Le Comptoir des Tontons, Beaune
Outstanding husband and wife restaurant with creative food and a killer wine list.

Bissoh, Beaune
What a delight, after days of heavy sauces, salty hams, rich beef, and pungent cheese, to eat at this centrally located, deliciously artisanal Japanese restaurant, with wines from all corners of France.

La Cabotte, Nuits-St.-Georges
The place to eat in NSG for thoughtfully prepared, classically influenced cuisine.

Burgundy Wineries
Domaine de Chassorney, St.-Romain
From one of the most radically natural Burgundian estates, these wines from Frédéric Cossard represent one possible future for the entire region, with clarity, focus, and precision. Frédéric’s 2011 from the Monts Luisants premier cru in Morey-St.-Denis, just above Clos de la Roche, remains one of the finest Burgundies I’ve ever tasted—it made the hairs on the back of my neck stand up with its panther-like agility and concentrated suavity. A definite “heavy hitter,” certain to impress anyone with the region’s continued vitality.

Catherine et Dominique Derain, St.-Aubin
Dominique is one of the coolest cats working in Burgundy today; his largely unsulfured bottlings carry a captivating rawness previously unthinkable in St.-Aubin. His Vesvau Lieu-dit Blanc from St.-Aubin is a later-harvested, medium-priced luxury whose flinty, spicy crushed pepper and tropical character shows an exotic—and affordable!-side to Côte-de-Beaune blanc.

Domaine Méo-Camuzet, Vosne-Romanée
At this storied domaine, Jean-Nicolas Méo took us through a fantastic barrel tasting, which taught us a great deal about vintage differences in Burgundy, especially 2010 and 2011. There are a host of famous wines and top crus here, including Richebourg, Vougeot, and Echezeaux, making it easy to forget the lesser known bottlings. We tasted a 2010 rouge from Fixin that had an amazing initial attack and persistent mouthfeel—perhaps the wine with which to introduce guests to Méo-Camuzet.

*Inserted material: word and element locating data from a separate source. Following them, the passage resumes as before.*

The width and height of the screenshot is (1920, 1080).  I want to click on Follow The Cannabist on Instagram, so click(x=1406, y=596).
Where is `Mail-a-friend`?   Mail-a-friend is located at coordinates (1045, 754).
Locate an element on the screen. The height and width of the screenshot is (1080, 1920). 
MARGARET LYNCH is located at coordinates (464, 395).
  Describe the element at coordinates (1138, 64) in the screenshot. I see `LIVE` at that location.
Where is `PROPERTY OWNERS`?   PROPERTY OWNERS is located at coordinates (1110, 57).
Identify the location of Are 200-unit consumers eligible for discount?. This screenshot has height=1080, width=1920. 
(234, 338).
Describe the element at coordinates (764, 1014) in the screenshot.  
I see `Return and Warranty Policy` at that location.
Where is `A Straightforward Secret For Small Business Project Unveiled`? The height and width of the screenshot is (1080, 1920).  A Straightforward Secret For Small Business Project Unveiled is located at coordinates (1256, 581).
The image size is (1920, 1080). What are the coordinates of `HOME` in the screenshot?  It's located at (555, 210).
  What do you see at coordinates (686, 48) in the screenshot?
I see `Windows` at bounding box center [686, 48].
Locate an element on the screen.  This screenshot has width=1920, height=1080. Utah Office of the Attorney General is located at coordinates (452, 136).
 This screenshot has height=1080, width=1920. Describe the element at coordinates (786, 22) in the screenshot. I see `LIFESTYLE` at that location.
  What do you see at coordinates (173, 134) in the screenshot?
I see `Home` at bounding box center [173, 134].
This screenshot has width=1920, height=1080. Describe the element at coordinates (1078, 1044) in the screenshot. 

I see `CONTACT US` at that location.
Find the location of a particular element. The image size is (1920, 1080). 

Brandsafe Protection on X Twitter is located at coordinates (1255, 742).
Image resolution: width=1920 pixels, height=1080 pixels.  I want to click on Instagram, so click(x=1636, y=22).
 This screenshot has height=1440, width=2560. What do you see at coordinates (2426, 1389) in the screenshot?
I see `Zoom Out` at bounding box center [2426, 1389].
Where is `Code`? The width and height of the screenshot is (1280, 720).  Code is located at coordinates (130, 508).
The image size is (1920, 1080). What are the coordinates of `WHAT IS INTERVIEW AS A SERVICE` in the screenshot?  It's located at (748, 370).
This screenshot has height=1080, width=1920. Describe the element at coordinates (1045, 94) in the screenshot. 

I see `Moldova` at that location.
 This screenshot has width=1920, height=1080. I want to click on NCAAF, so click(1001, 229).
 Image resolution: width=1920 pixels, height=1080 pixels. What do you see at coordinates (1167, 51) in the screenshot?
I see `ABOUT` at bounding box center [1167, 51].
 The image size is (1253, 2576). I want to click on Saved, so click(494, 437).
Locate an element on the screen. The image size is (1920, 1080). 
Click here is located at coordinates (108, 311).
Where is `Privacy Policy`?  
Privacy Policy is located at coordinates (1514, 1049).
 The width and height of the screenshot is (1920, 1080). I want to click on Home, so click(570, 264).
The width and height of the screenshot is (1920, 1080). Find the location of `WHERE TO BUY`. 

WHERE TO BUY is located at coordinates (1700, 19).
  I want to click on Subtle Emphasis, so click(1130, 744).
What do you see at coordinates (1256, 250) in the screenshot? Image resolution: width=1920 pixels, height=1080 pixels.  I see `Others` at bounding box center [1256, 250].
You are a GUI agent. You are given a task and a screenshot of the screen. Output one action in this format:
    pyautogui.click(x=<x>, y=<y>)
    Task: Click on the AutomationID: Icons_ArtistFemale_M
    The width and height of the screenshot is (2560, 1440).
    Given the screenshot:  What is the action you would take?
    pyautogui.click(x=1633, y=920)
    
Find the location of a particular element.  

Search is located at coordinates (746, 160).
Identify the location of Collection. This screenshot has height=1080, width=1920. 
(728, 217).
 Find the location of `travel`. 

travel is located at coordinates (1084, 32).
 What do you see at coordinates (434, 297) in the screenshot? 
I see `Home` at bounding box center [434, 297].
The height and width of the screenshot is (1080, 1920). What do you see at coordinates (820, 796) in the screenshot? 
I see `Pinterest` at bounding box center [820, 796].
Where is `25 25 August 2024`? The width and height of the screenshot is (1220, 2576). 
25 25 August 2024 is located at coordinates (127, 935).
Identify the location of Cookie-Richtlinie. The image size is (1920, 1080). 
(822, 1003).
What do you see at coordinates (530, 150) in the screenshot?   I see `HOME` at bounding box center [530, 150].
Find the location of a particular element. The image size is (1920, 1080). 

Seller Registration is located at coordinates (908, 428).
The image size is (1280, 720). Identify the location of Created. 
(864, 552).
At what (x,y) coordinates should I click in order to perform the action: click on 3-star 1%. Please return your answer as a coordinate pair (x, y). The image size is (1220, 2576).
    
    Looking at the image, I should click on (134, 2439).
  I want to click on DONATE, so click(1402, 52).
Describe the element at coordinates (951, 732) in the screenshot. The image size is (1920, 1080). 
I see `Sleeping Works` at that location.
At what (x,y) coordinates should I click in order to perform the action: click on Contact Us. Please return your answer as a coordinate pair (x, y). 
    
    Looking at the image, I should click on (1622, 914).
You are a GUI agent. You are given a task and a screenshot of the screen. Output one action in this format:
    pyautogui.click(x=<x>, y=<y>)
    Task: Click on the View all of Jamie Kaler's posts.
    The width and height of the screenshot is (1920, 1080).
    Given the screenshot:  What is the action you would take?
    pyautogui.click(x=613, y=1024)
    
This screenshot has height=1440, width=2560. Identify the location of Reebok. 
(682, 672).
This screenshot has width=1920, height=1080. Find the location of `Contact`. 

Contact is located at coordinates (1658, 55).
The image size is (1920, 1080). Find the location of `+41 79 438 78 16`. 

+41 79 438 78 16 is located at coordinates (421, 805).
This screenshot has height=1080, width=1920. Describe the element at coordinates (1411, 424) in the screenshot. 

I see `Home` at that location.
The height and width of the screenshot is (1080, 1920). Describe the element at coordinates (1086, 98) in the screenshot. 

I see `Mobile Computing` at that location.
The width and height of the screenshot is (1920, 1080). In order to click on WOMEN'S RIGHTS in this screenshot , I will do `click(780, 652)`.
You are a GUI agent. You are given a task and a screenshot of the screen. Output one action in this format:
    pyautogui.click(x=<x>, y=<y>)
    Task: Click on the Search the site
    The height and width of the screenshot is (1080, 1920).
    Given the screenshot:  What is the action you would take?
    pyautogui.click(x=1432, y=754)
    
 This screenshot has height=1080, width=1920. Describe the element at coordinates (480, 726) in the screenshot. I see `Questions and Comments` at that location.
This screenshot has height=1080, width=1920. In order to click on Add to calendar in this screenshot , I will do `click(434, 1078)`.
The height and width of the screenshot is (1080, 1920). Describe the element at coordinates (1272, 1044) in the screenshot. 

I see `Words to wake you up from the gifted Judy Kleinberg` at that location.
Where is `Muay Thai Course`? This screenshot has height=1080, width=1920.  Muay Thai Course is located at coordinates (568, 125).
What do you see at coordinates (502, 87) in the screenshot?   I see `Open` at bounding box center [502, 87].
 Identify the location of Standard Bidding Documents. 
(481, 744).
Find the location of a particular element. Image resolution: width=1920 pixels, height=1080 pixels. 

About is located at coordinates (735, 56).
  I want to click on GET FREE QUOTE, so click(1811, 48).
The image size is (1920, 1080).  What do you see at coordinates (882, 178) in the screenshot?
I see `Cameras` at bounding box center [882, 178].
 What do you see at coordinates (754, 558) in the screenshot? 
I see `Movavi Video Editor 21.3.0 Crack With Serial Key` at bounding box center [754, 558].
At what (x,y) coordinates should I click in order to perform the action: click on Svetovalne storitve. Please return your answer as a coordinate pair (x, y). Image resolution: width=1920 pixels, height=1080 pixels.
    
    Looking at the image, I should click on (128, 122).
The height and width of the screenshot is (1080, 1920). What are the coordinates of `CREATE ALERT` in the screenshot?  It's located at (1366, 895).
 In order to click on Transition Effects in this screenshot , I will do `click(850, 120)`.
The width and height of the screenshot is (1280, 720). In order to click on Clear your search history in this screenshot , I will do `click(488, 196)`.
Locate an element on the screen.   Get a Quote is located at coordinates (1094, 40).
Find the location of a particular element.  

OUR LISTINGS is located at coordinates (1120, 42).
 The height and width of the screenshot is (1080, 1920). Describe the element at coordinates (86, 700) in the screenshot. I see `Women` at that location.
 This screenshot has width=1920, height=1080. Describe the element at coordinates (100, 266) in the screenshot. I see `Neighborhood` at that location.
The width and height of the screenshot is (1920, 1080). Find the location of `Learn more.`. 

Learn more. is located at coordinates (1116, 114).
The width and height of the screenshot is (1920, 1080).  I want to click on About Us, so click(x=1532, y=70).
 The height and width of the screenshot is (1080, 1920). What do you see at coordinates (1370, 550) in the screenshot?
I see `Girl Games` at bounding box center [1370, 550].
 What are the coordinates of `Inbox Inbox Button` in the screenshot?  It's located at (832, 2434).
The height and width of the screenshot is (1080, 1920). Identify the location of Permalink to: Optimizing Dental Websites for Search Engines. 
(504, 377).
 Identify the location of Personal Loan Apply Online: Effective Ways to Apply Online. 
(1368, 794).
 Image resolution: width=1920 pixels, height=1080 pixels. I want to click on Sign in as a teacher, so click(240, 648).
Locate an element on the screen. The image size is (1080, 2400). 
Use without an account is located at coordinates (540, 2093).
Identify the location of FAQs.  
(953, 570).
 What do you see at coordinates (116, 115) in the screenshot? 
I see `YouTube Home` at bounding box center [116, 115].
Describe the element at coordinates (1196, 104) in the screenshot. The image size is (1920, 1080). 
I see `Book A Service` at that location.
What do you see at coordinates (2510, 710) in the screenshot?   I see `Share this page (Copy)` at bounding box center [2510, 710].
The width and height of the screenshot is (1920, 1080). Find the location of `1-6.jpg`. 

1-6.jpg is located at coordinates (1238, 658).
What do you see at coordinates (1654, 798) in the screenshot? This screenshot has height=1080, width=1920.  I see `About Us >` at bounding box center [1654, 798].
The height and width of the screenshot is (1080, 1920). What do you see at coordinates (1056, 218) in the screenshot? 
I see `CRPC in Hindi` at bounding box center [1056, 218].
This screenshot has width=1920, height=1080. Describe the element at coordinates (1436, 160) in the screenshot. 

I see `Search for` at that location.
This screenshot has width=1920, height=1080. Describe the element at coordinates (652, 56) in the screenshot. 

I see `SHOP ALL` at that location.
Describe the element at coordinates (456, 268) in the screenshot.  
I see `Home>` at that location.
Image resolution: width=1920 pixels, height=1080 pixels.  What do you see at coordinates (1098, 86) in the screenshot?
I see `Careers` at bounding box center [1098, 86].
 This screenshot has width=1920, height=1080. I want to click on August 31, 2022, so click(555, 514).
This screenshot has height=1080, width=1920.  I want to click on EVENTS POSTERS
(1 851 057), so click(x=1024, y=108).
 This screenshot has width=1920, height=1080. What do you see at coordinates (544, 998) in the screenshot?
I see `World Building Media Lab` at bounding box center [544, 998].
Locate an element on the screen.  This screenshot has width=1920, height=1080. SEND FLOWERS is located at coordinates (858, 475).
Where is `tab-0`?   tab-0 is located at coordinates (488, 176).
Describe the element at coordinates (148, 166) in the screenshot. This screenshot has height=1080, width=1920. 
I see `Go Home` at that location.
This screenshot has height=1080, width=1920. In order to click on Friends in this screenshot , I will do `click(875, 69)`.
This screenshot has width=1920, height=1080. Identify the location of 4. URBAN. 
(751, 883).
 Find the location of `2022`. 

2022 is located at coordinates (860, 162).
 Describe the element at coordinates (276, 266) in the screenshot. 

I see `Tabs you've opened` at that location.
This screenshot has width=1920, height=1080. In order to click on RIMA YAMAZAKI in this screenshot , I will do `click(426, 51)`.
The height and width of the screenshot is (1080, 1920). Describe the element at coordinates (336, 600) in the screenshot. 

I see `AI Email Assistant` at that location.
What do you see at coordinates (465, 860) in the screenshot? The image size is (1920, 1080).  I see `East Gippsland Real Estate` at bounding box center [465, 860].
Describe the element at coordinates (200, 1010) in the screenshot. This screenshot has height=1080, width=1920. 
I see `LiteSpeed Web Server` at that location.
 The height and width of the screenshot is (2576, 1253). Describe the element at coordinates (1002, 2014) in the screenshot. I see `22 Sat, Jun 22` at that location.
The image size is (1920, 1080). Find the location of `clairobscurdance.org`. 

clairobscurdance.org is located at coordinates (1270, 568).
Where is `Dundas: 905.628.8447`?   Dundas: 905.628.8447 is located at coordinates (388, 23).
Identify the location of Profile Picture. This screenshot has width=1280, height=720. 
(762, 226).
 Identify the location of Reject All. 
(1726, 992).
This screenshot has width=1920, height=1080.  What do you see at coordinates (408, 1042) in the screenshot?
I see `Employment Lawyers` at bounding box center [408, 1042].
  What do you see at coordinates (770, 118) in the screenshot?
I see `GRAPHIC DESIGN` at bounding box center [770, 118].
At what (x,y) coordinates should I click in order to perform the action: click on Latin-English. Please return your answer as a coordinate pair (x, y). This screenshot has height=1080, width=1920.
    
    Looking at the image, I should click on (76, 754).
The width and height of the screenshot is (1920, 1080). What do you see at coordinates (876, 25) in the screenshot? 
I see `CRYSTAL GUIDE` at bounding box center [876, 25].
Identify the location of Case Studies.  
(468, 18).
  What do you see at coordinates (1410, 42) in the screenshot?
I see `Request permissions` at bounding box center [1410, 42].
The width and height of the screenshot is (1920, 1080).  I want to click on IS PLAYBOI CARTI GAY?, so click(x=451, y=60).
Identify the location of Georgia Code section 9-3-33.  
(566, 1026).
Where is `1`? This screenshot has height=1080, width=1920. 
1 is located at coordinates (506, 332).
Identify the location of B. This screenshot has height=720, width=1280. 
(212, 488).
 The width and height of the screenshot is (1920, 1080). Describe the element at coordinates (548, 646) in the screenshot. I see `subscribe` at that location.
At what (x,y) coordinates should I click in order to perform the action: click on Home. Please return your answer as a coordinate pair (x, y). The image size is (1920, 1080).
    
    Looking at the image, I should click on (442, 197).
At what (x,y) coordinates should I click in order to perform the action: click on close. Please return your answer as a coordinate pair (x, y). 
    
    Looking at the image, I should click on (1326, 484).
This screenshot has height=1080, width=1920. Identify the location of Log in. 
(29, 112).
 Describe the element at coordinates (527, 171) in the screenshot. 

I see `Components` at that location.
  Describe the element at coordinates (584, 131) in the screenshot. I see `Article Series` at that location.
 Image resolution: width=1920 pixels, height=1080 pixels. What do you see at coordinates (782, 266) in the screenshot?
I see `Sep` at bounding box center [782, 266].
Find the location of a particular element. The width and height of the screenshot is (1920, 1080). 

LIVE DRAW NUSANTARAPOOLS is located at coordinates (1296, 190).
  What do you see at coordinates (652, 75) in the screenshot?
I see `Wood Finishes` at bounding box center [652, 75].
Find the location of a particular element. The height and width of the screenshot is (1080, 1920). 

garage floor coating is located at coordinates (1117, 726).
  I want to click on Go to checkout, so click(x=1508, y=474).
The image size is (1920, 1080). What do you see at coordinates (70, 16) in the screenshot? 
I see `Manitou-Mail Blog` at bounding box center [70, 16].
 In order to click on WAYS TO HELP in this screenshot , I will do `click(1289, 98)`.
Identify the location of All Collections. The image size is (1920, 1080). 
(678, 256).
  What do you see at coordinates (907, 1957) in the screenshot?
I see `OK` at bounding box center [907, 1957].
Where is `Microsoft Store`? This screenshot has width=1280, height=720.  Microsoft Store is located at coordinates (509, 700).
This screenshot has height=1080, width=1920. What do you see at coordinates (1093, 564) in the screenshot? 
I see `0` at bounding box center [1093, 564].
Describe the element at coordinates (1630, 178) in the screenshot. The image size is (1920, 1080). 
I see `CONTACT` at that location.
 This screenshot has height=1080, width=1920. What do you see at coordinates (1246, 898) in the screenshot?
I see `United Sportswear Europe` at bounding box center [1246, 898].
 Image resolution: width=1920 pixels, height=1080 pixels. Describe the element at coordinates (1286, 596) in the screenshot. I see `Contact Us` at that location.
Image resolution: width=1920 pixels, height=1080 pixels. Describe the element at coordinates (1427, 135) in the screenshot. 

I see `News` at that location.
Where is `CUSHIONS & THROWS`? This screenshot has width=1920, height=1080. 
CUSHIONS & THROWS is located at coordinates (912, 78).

François Mikulski, Meursault
A relative newcomer to Burgundy, François’ take on his Meursault terroir carries a freshness and intensity which few of his more deeply rooted neighbors can boast having. This was a great visit, which showed clear terroir diversity. One has to mention François’ Aligote, made from two plots whose vines were planted in 1929 and 1948—its crispness and elegance prove that when their vines are mature, great wines can be made from this varietal.

Benjamin Leroux, Beaune
I’m convinced that Benjamin is one of the finest winemakers in Burgundy today. Not yet 40, he has a restless, exploratory attitude to site expression and seeks purity in every barrel, often changing his élevage regime to achieve it. I’m very fond of his Hauts Jarrons (Savigny-Les-Beaune) and Aux Thorey (Nuits-St-Georges), but on this visit, his 2010 Mitans premier cru from Volnay spoke the strongest to me. On a wine list, it inches toward the upper tier and registers as one of the finest Volnays one can taste, showing passion fruit, sassafras, and outstanding depth.